> **PROVIDED INFORMATION**

Segment Open

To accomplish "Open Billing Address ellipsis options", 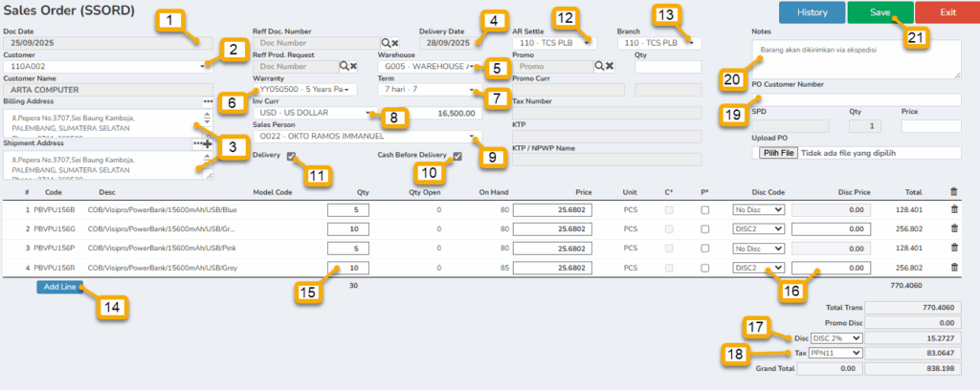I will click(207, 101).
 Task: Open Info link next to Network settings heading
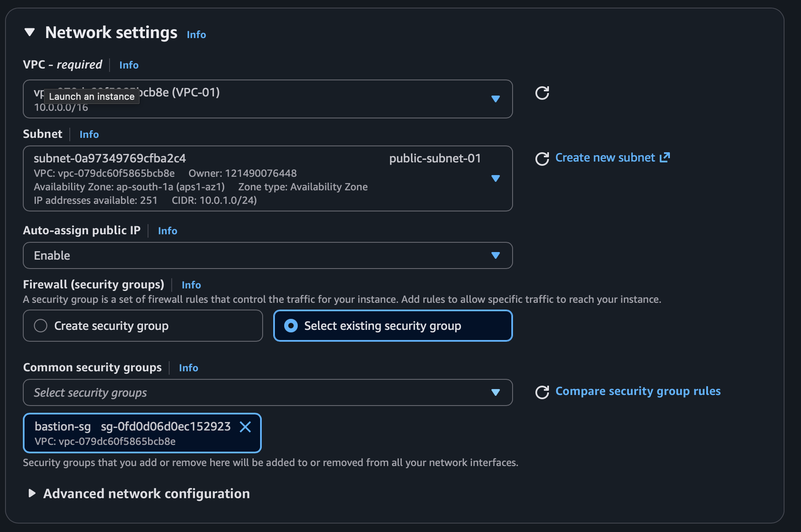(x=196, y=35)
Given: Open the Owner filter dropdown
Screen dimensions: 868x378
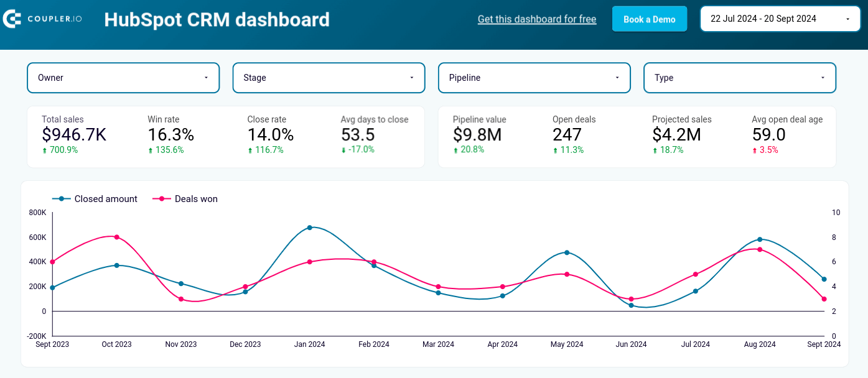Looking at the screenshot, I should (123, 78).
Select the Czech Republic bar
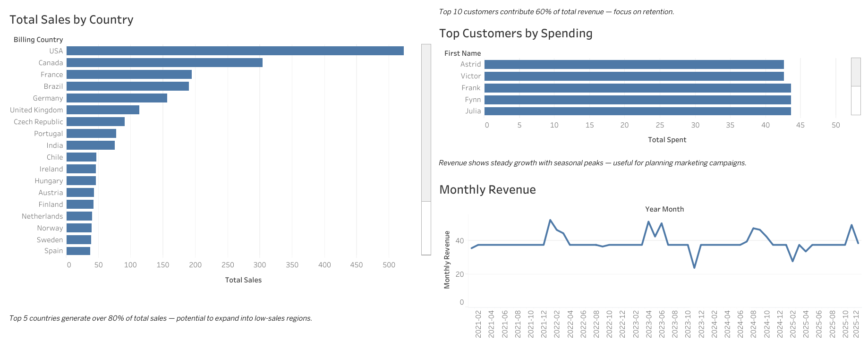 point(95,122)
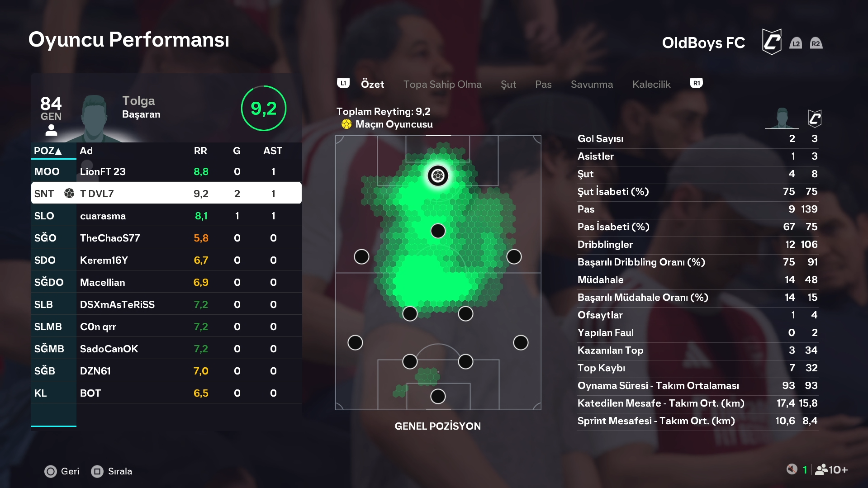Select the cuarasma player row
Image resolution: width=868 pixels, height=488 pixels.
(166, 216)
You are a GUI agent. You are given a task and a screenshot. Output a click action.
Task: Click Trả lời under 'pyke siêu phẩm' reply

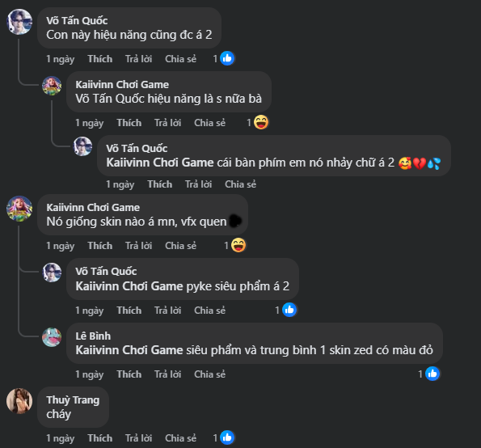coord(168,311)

Segment Closed
Segment Open

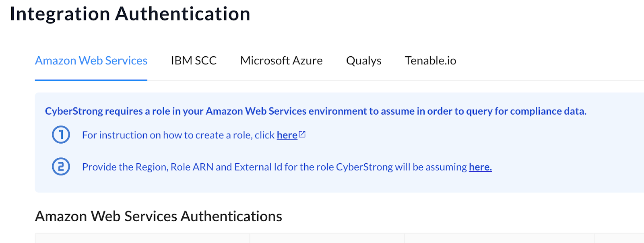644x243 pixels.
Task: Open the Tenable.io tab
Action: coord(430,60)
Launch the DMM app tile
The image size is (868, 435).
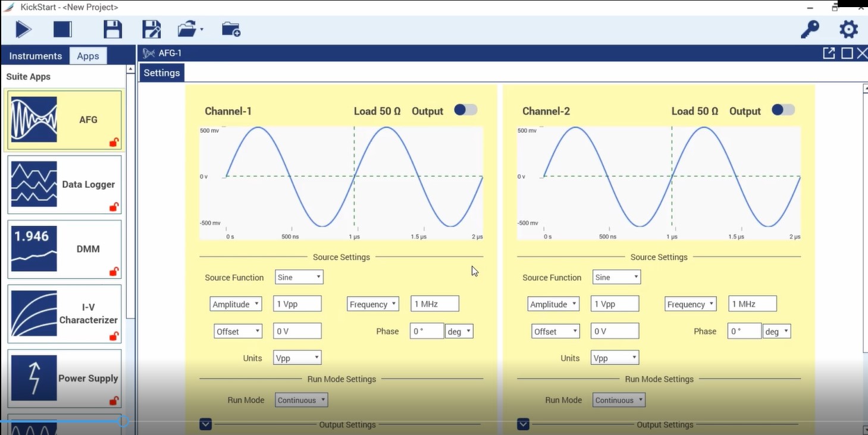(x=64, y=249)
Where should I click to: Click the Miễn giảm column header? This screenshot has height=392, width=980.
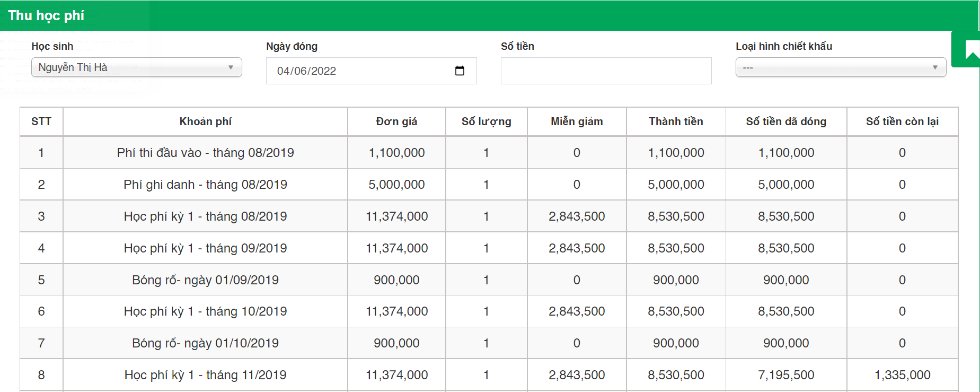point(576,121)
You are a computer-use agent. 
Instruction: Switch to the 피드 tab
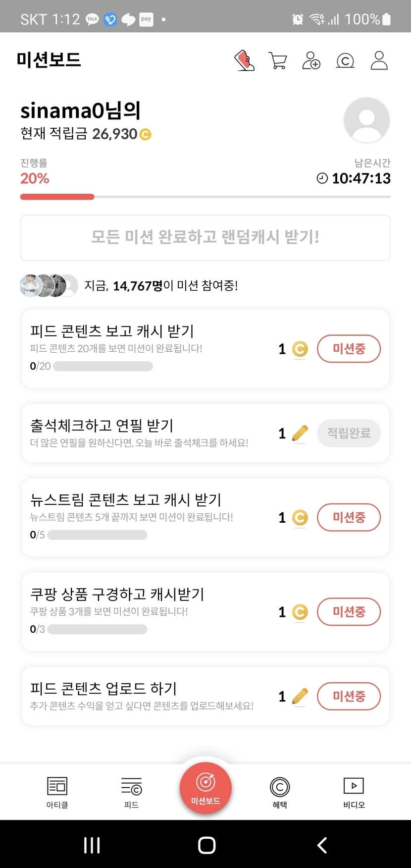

Segment Closed
Segment Open

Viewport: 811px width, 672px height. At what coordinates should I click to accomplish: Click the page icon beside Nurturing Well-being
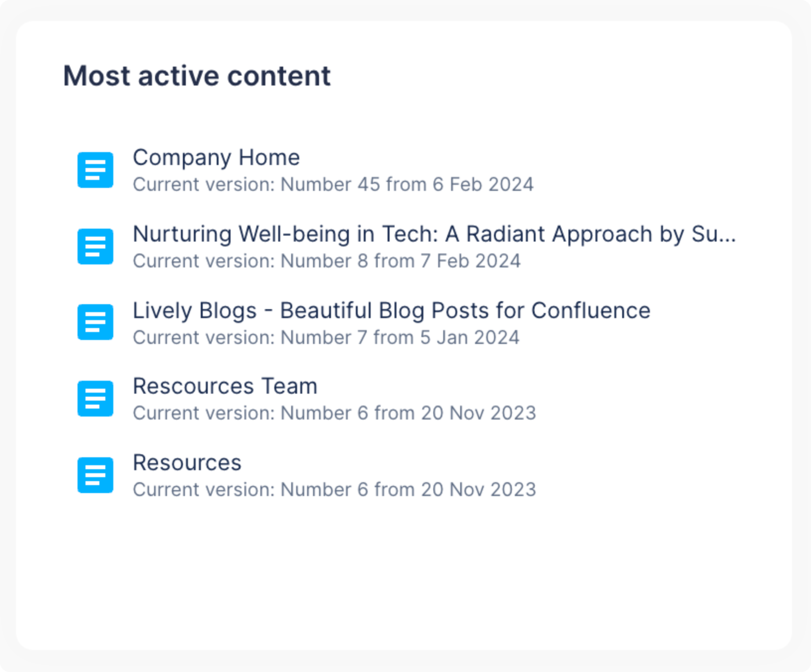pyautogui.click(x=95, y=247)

Segment Closed

> **PROBLEM**
Look through the data above for the string "agent" and copy every line where it appears.

> **RESPONSE FOR THIS EXERCISE**
You are a GUI agent. You are given a task and a screenshot. Output a click action.
You are a computer-use agent. 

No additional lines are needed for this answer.